** DIRECTIONS **
Transcribe the entries exactly as given and skip whatever images they hold.

(SUPPLIED INFORMATION Opens)

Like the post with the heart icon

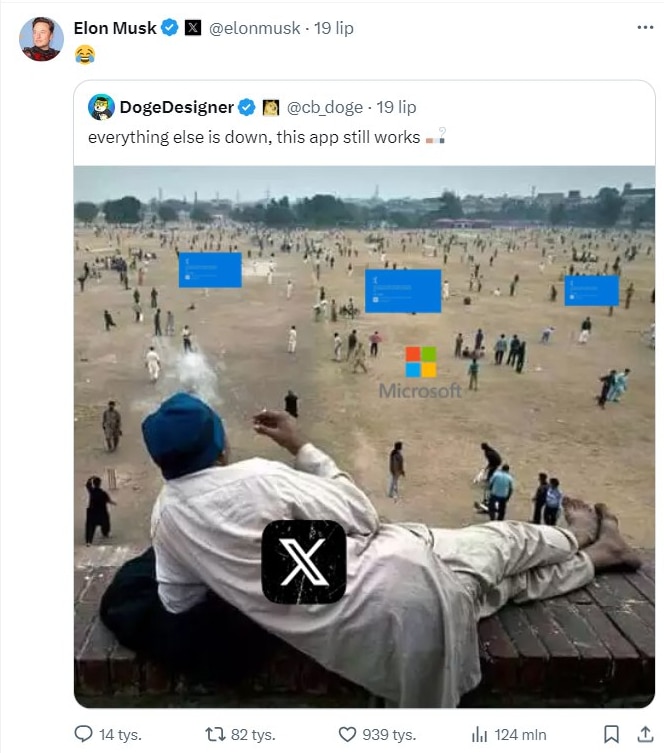347,734
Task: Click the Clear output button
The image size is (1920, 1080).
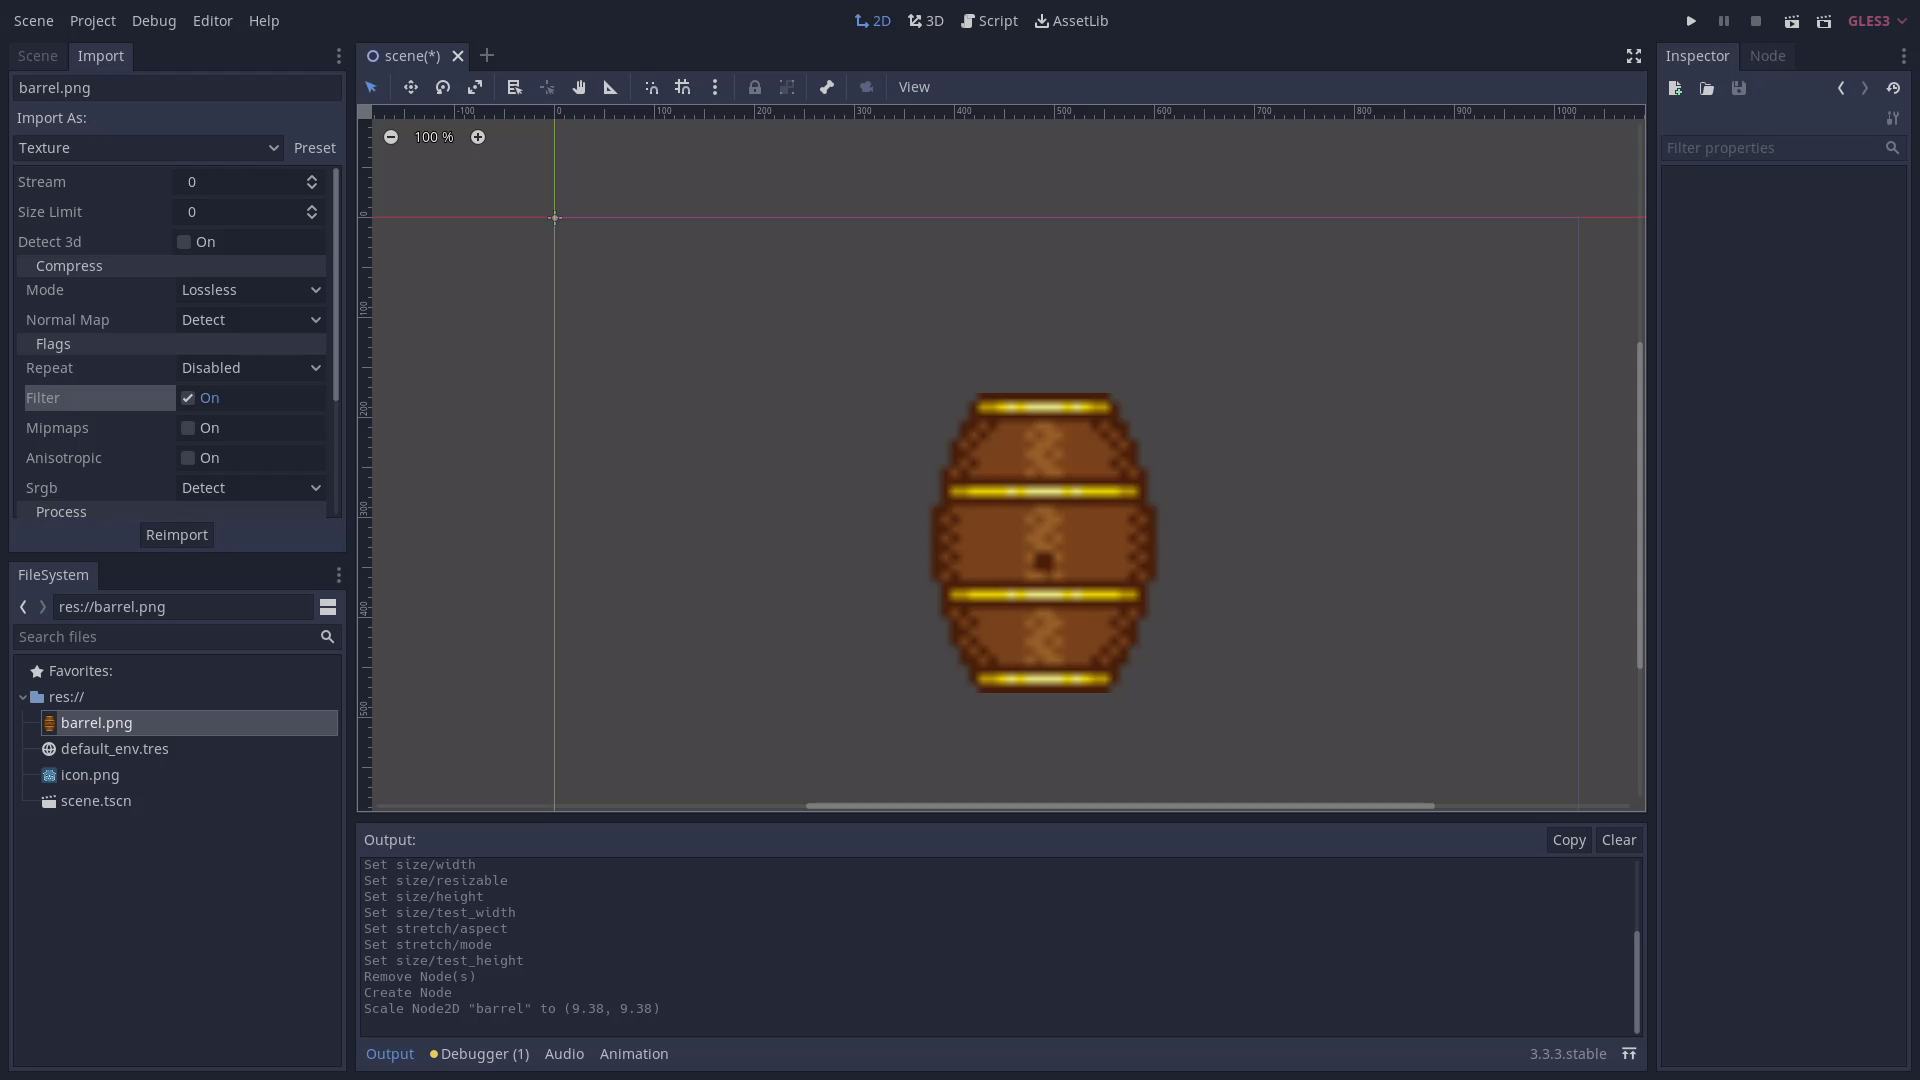Action: pos(1618,839)
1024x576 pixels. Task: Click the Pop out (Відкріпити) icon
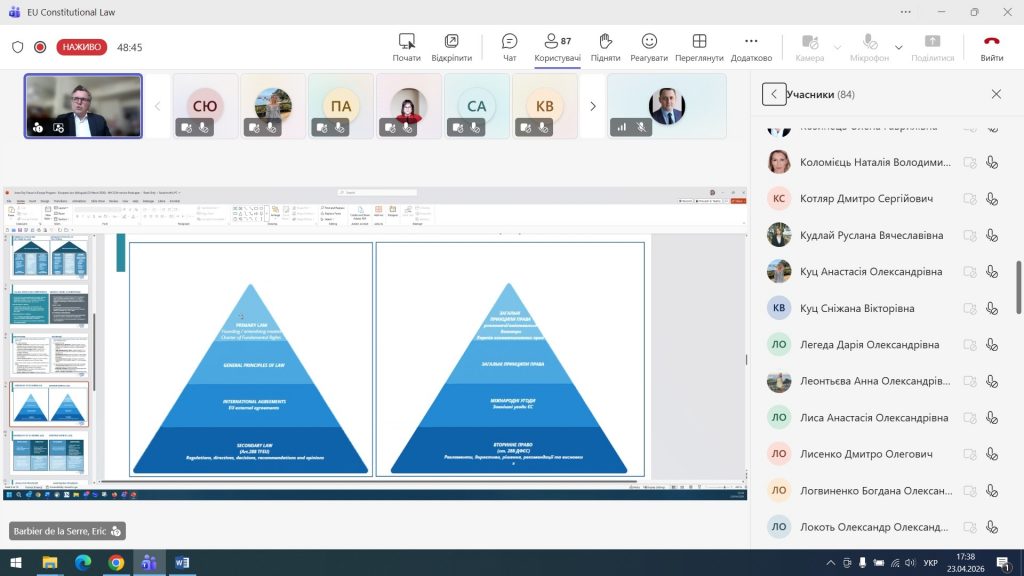tap(451, 46)
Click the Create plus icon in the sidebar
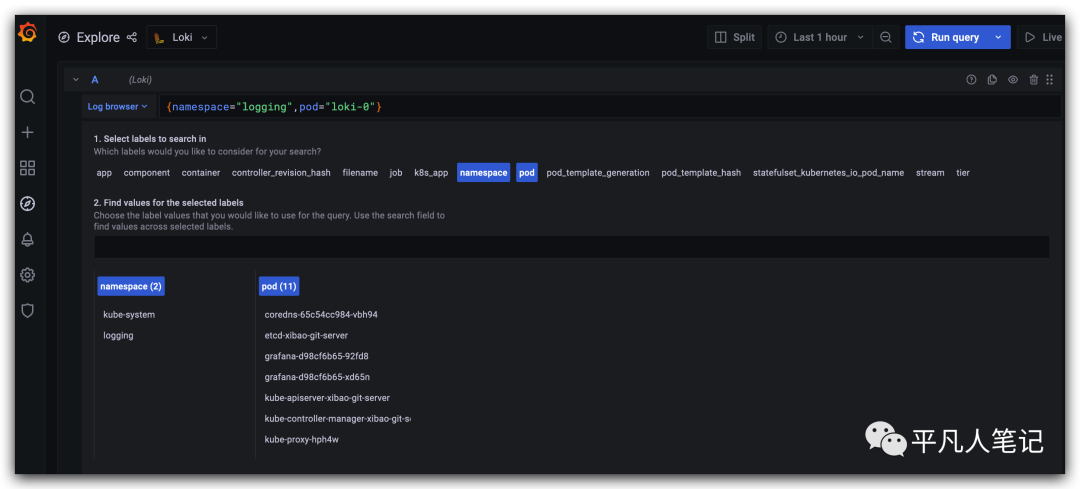Viewport: 1080px width, 489px height. pos(28,132)
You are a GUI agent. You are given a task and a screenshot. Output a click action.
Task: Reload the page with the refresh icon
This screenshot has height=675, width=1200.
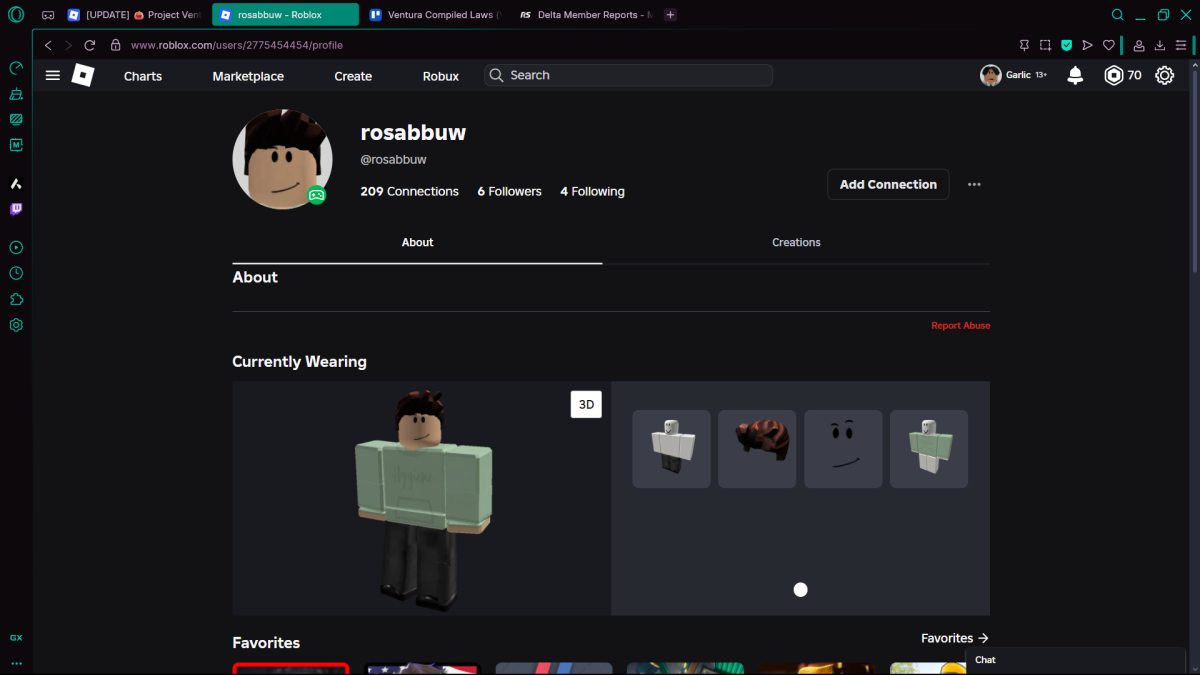[90, 45]
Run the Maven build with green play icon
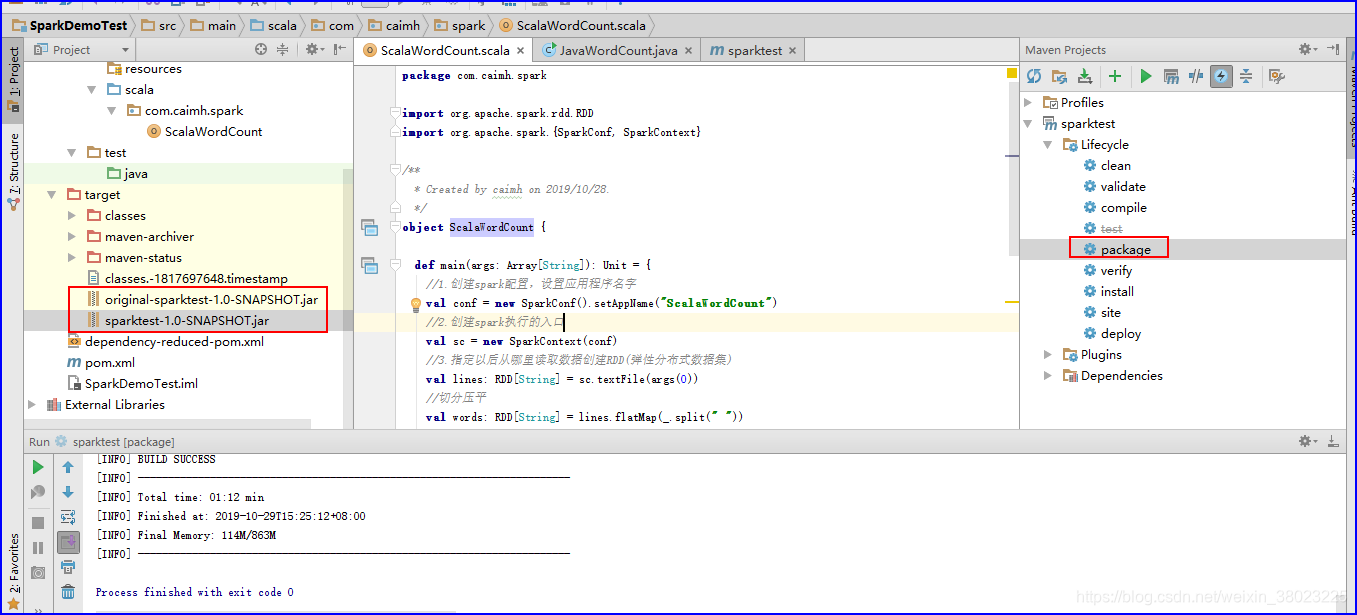 (x=1146, y=76)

(SUPPLIED INFORMATION Closes)

** YOUR SOLUTION **
Like the post with the heart icon

347,734
Task: Click the Clear output button
The image size is (1920, 1080).
Action: pos(1618,839)
1024x576 pixels. Task: Click the Pop out (Відкріпити) icon
tap(451, 46)
Click the Create plus icon in the sidebar
Viewport: 1080px width, 489px height. pos(28,132)
You are a GUI agent. You are given a task and a screenshot. Output a click action.
Task: Reload the page with the refresh icon
This screenshot has height=675, width=1200.
[90, 45]
Run the Maven build with green play icon
 (x=1146, y=76)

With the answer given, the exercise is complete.